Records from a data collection
────────────────────────────────────────
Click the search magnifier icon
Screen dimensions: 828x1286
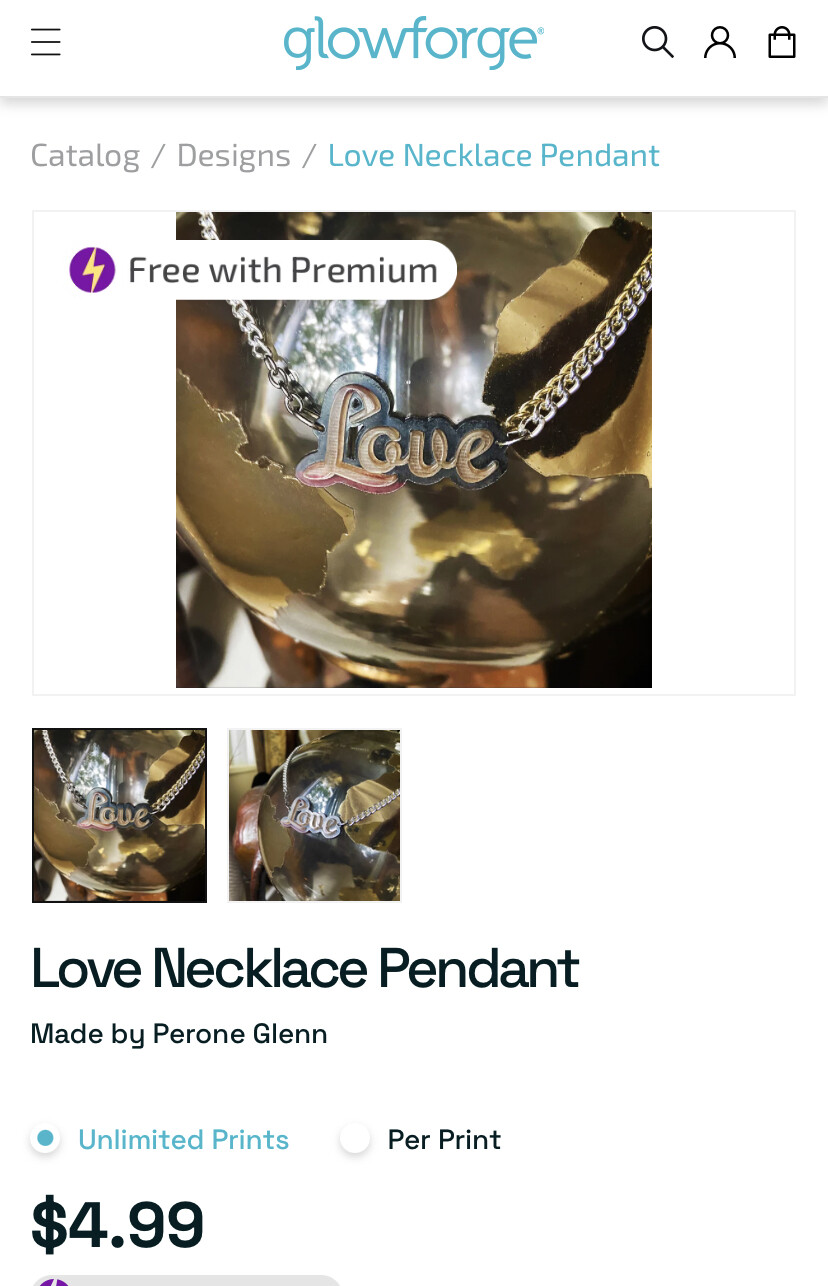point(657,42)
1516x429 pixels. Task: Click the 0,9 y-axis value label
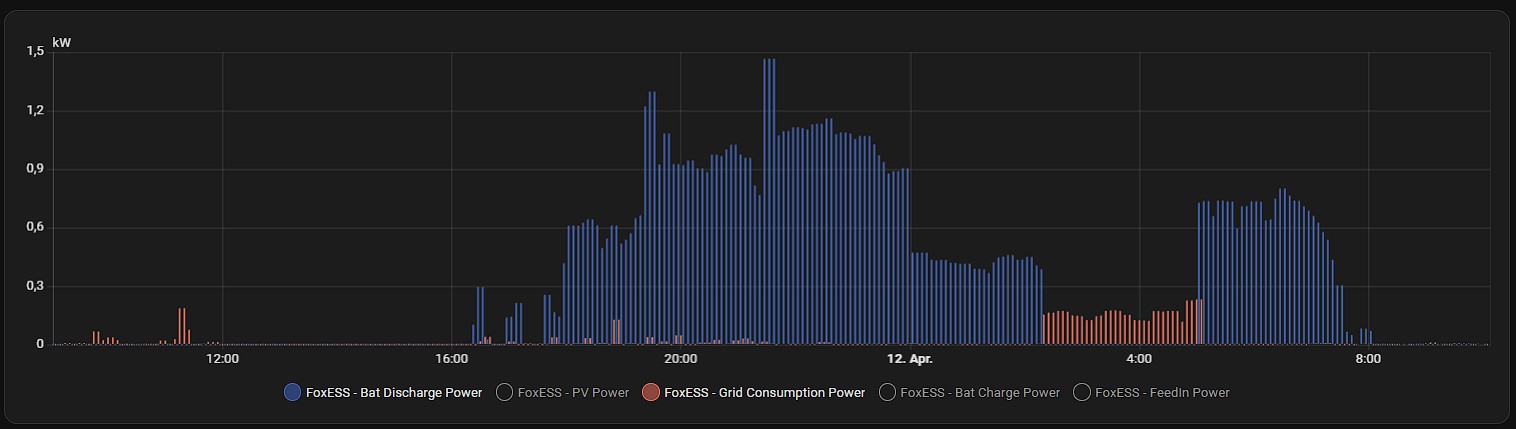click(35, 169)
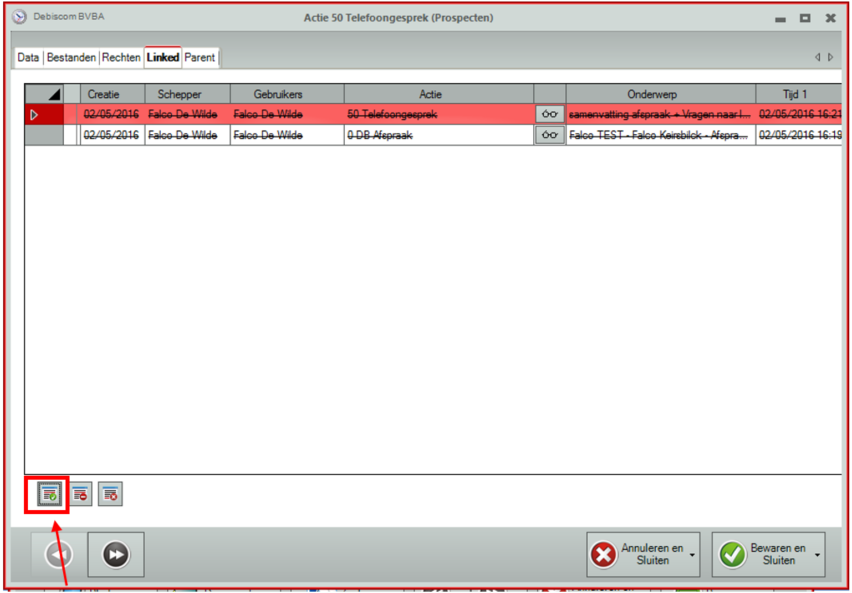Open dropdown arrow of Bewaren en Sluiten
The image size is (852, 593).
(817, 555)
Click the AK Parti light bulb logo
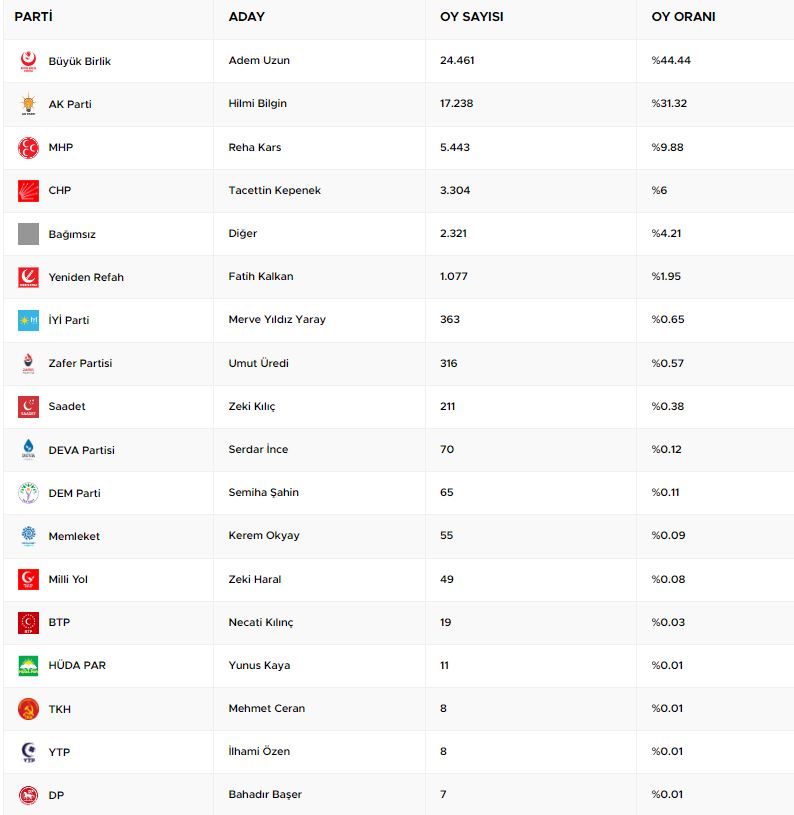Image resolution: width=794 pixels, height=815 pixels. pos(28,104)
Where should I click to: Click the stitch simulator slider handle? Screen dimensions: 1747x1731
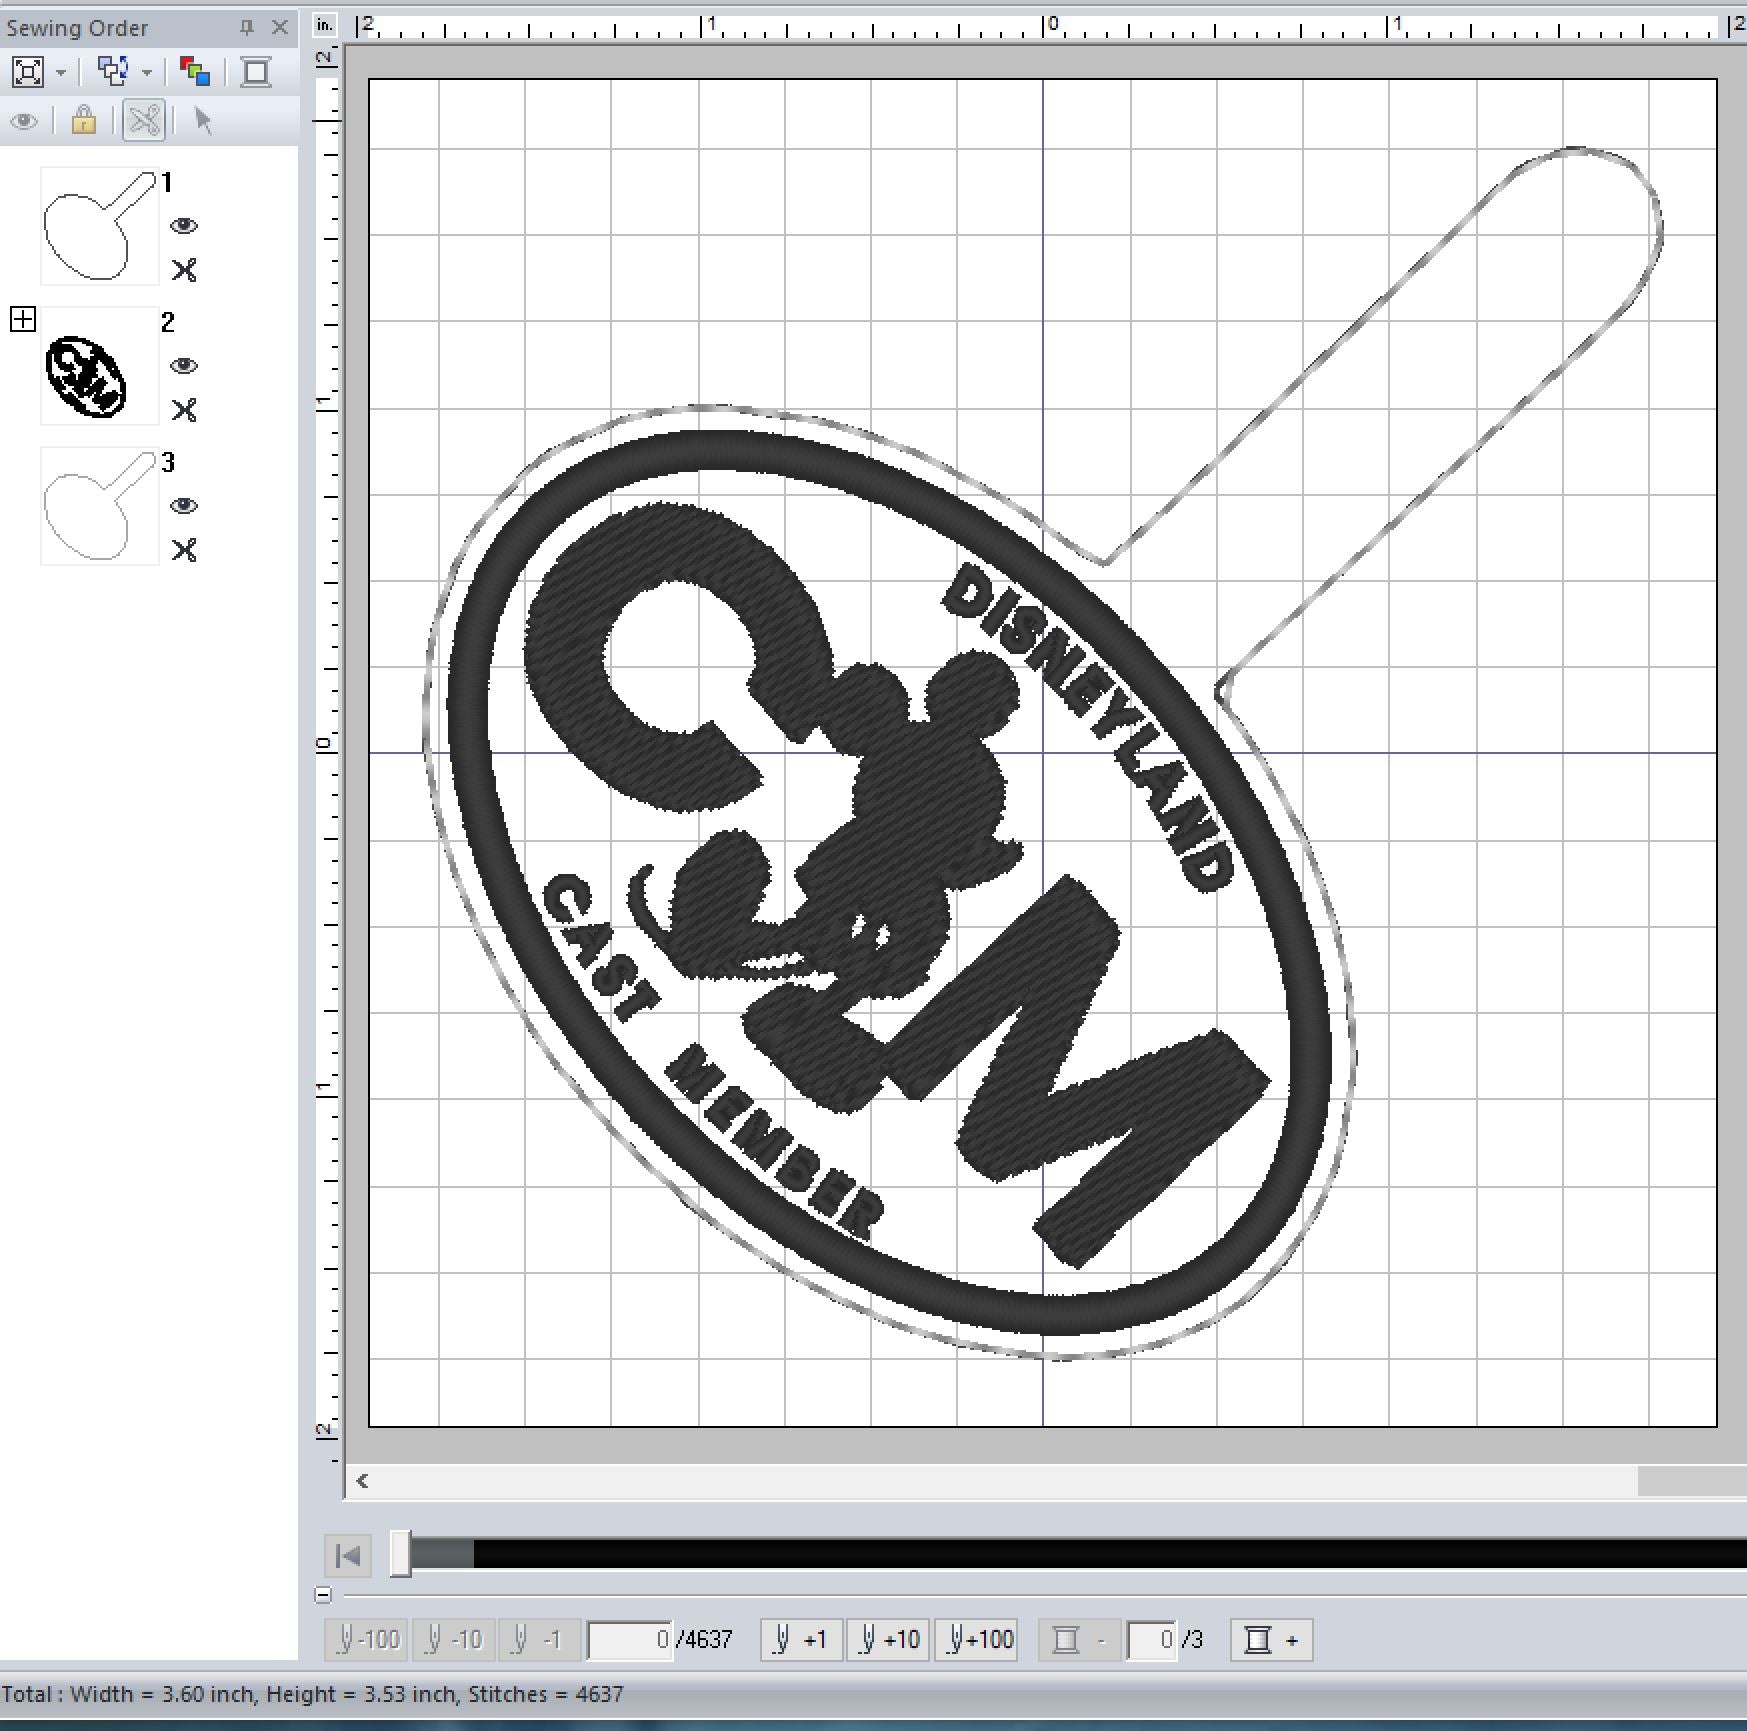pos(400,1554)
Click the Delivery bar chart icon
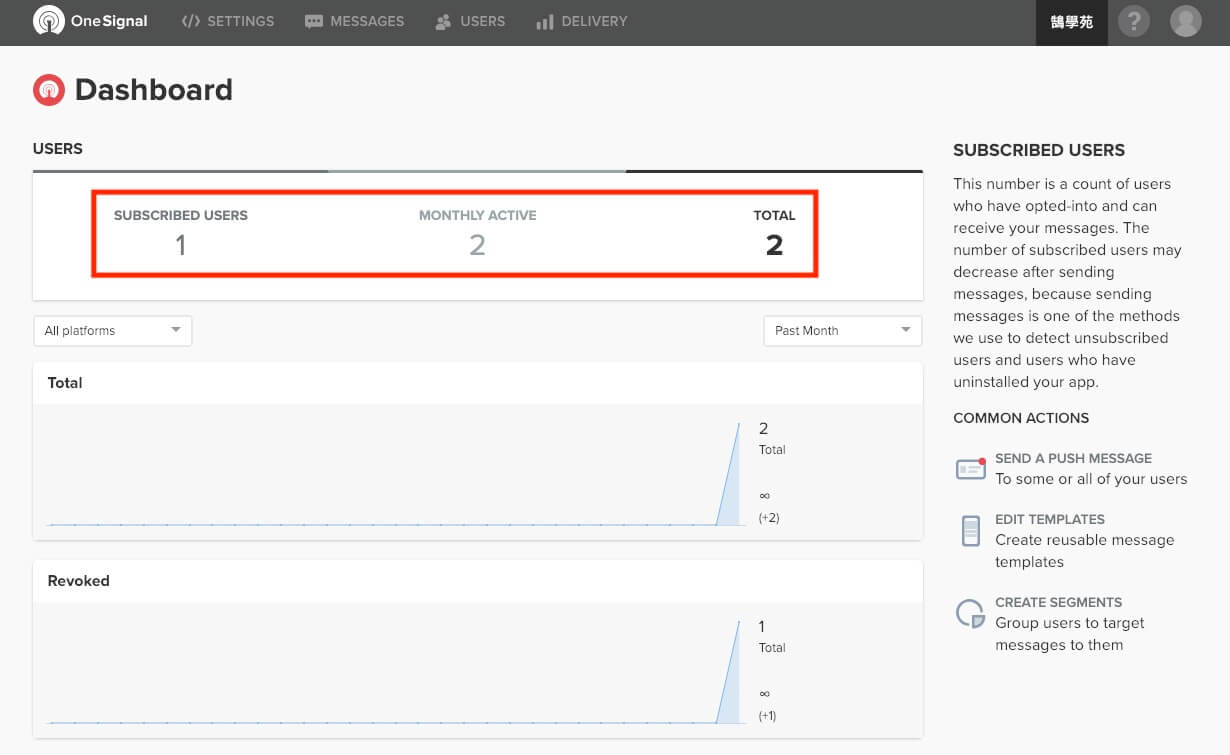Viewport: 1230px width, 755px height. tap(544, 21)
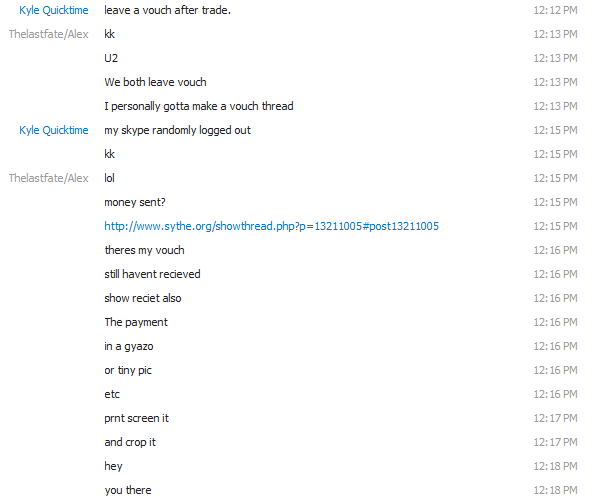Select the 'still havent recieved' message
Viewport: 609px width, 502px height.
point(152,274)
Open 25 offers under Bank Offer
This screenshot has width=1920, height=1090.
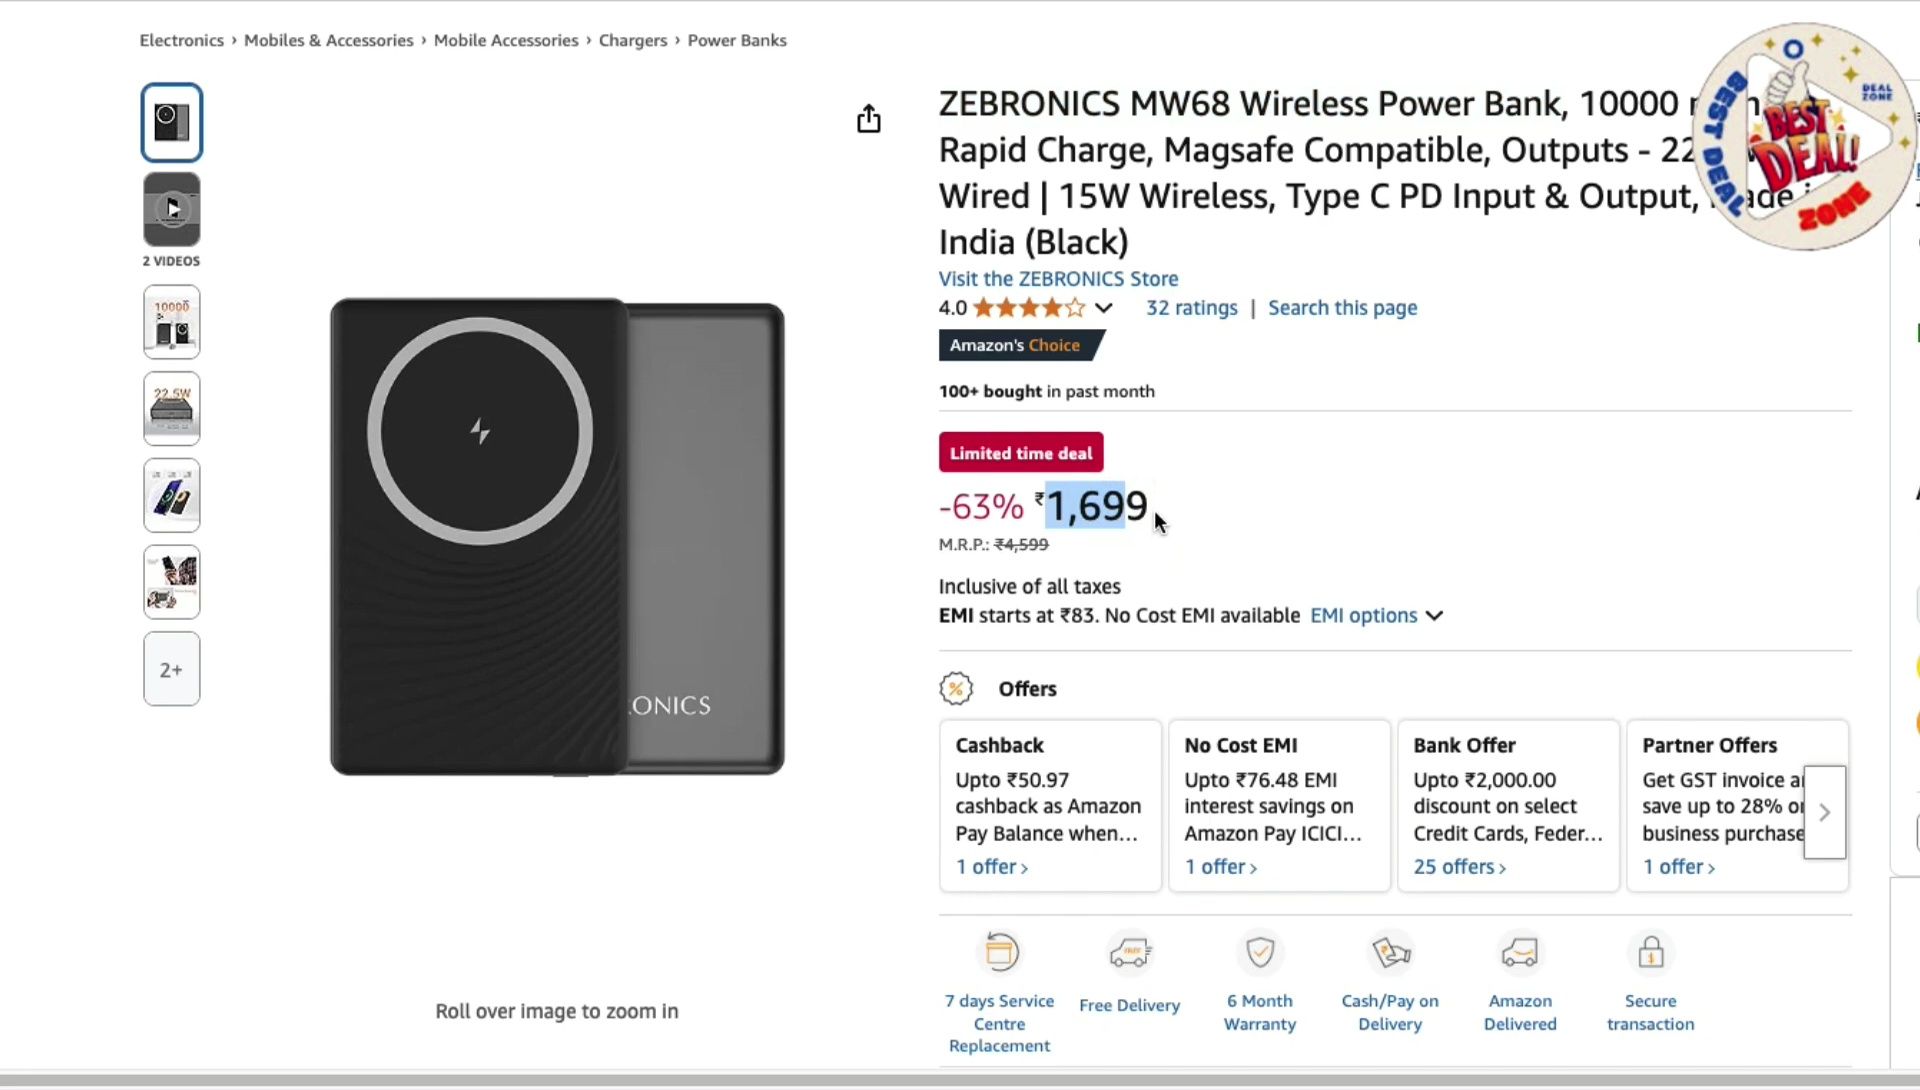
────────────────────────────────────────
● **TASK DESCRIPTION**:
Pictures are to be dropped, and every record is to be copied exactly.

● **TASK RESPONSE**:
Click the search magnifier icon
Screen dimensions: 828x1286
point(657,42)
1516x429 pixels. Task: Click the 0,9 y-axis value label
click(35, 169)
Open dropdown arrow of Bewaren en Sluiten
The image size is (852, 593).
(817, 555)
Click the AK Parti light bulb logo
Image resolution: width=794 pixels, height=815 pixels. pos(28,104)
Where should I click to: Click the stitch simulator slider handle? Screen dimensions: 1747x1731
pos(400,1554)
Click the Delivery bar chart icon
Viewport: 1230px width, 755px height. tap(544, 21)
Select the 'still havent recieved' message
Viewport: 609px width, 502px height.
point(152,274)
Open 25 offers under Bank Offer
This screenshot has width=1920, height=1090.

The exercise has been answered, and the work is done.